The third, and perhaps the most meta idea, can be arrived at via the question: 'what happens when AI itself is considered the taste maker or thought leader'? I think it is undeniable that some people already overly personify AI tools, talk as if these pieces of software really are thinking, and so on. Is it too far to suggest that some people might start to infer some kind of personality and set of preferences onto large language models? More charitably, maybe one subscribes to the argument that an LLM, being a summation of collective knowledge, proposes the wisdom of the crowds, and that this knowledge is necessarily 'better' (whatever this means) than individual knowledge. Hence, treating an LLM as a 'thought leader' even if one does not believe that the machine is thinking or leading, could make sense (there is perhaps some links to the idea of paternalist AI). Perhaps the silliest thing that a company like OpenAI have done is call their product 'ChatGPT' rather than something which sounds personable and human. They have certainly missed out on an opportunity to make their LLM the next top internet influencer. Perhaps they are scared of founding a cult, but, you know, disciples are profitable? Hence, let us call this the 'cult' scenario.

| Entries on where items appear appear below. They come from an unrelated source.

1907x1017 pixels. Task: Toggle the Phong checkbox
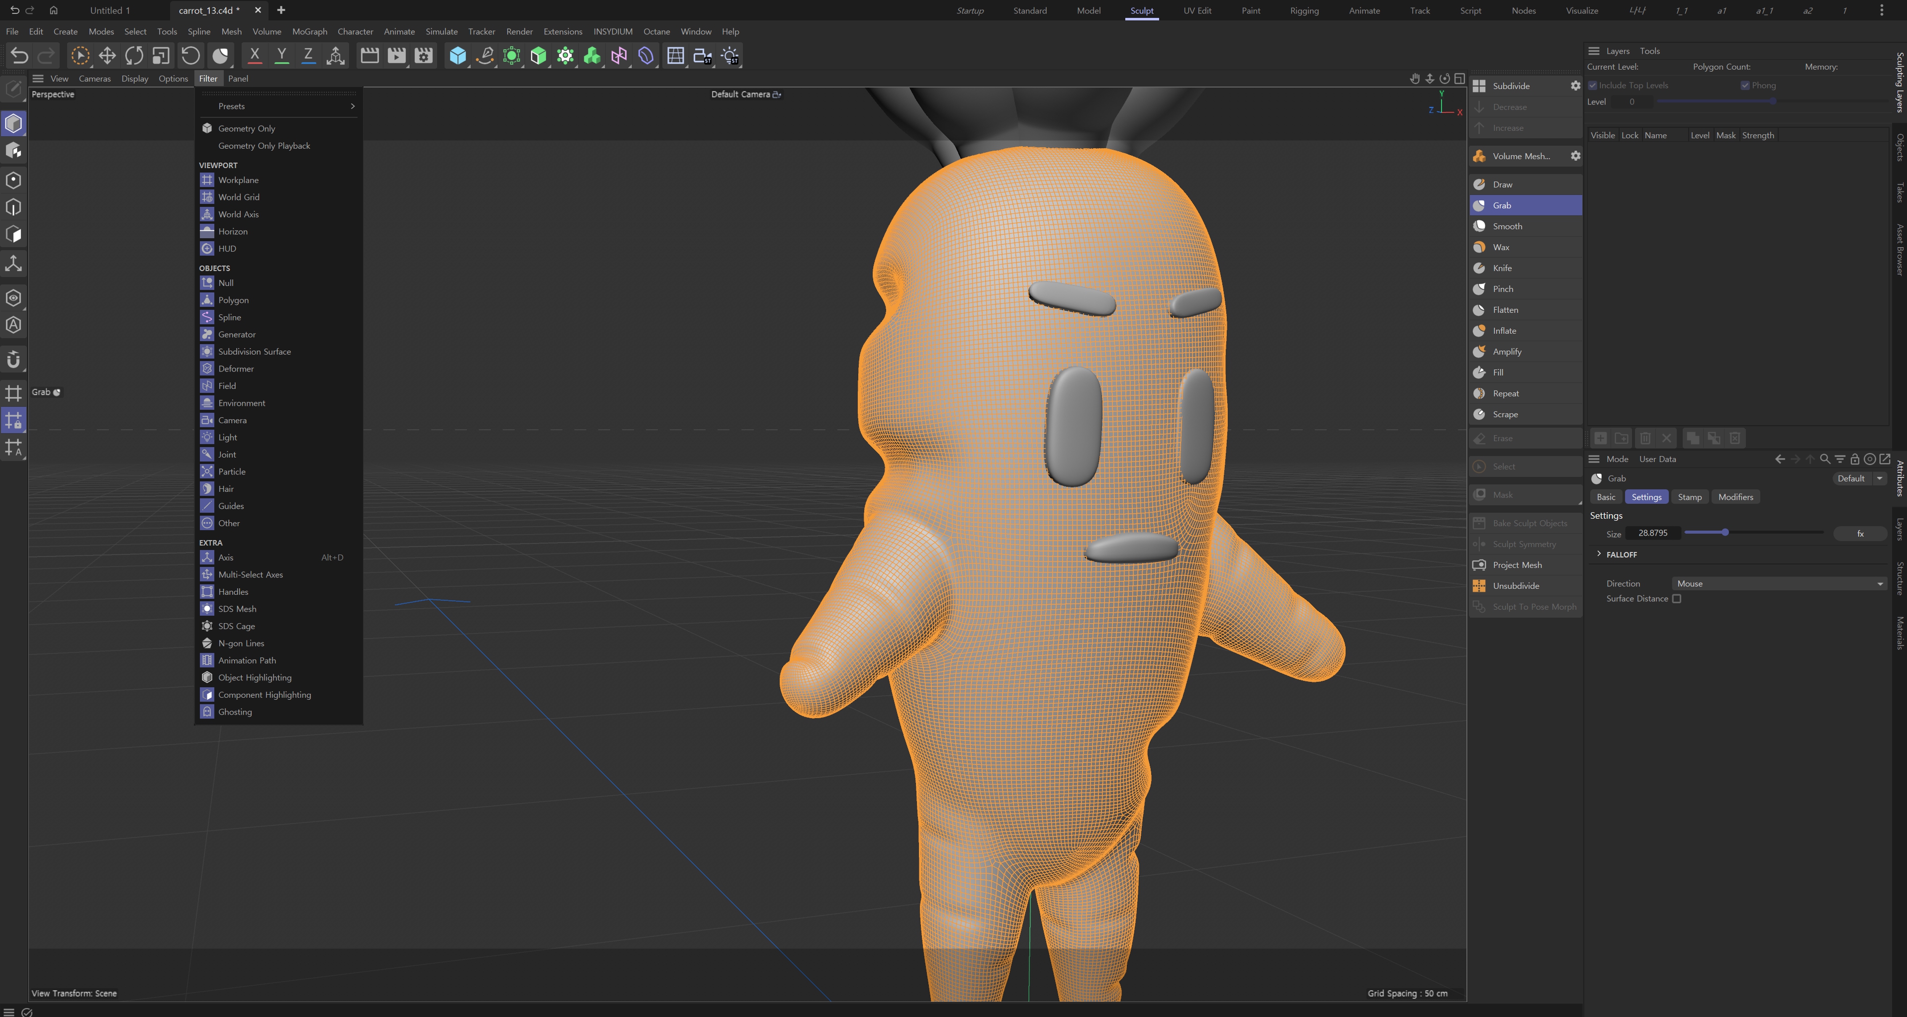click(1745, 85)
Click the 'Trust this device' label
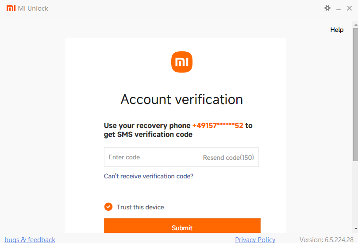Image resolution: width=358 pixels, height=243 pixels. click(x=140, y=207)
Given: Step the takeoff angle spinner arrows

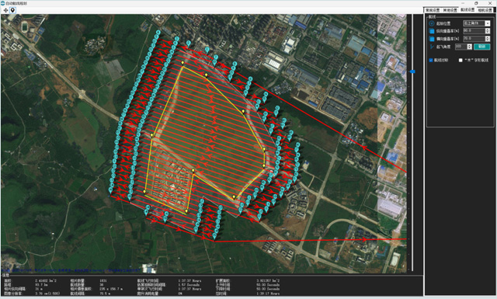Looking at the screenshot, I should point(469,47).
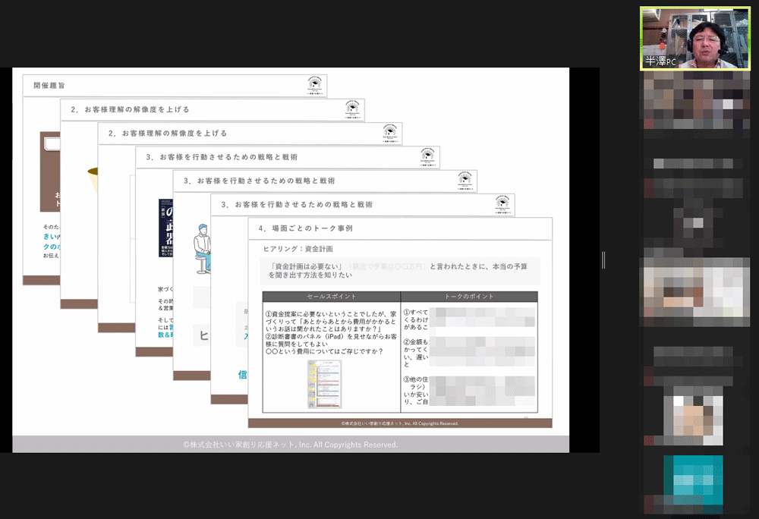Click the large copyright footer of shared screen
Viewport: 759px width, 519px height.
pos(291,445)
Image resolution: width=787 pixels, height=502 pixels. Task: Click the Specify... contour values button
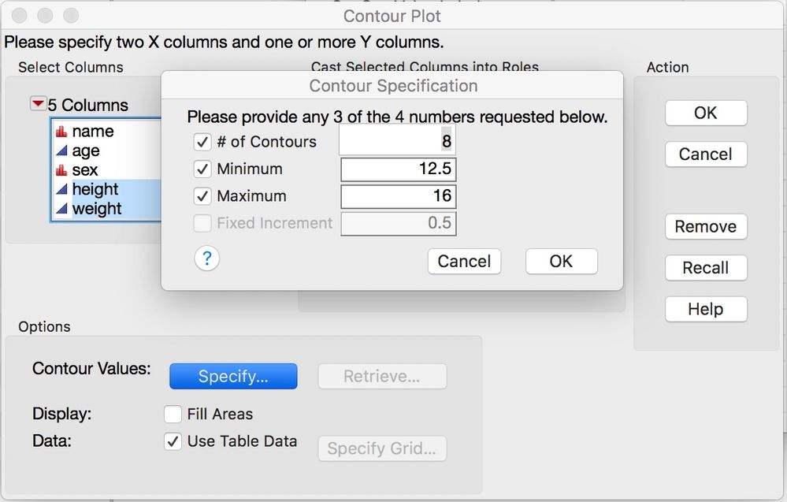coord(233,376)
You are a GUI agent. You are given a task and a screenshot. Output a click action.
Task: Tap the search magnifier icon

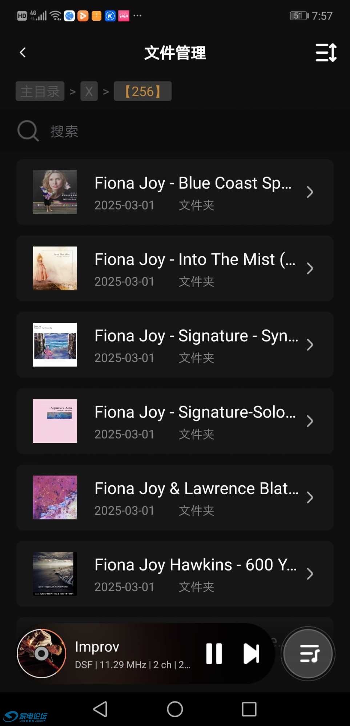point(28,131)
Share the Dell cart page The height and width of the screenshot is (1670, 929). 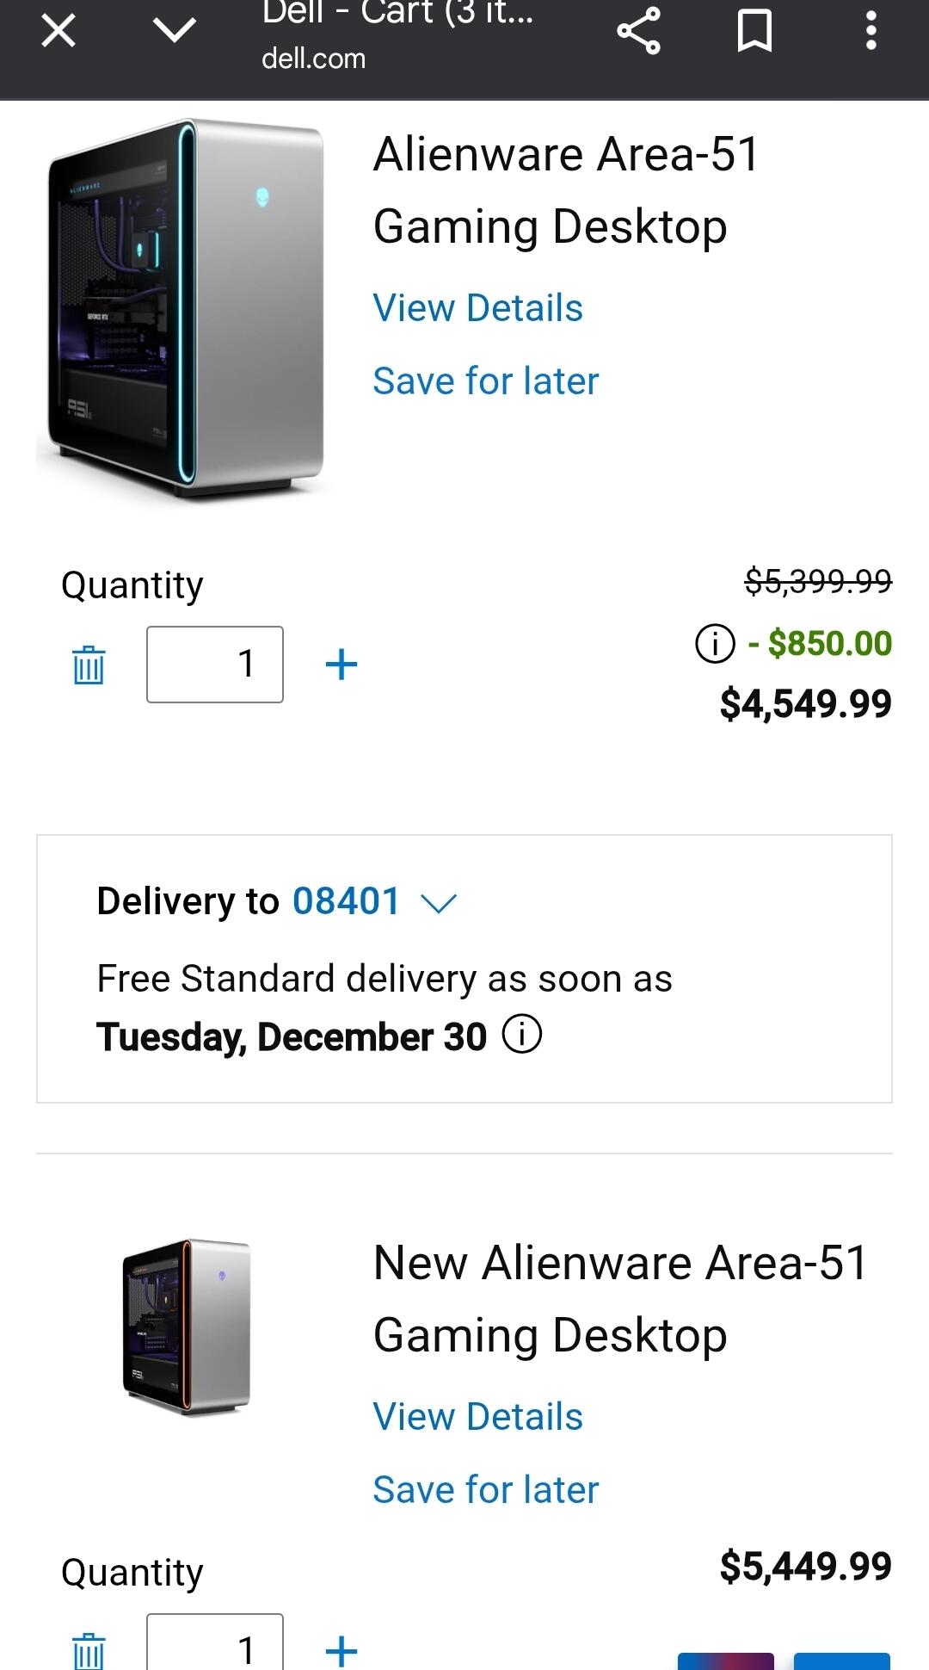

Regardless of the scenario we consider (and these scenarios are not mutually exclusive--all three are probably playing out in one guise or another), my broad argument here is that we have always been vulnerable to the influence of those who project social power through their claims to qualification, skill, and taste. While AI might change what signals and markers of quality we subscribe to, that we as humans subscribe to these signals and markers will not change. AI, through the proliferation of information and content, is in fact likely to exacerbate our reliance on these arbitrary signals, and this may be seen as a point of vulnerability for each of us. But, that is far too normative of a conclusion. A better conclusion is this: those who are able to clad themselves in the markers of being a 'thought leader' or influencer, who are able to have themselves labelled in the minds of others as 'smart' or 'fashionable' and so on, may regard the era of AI as a playground. While AI prompts us to consider a world where, as the phrase goes, 'humans need not apply', we must also appreciate where, and in what way, AI creates a 'human premium' for those positioned to exploit it.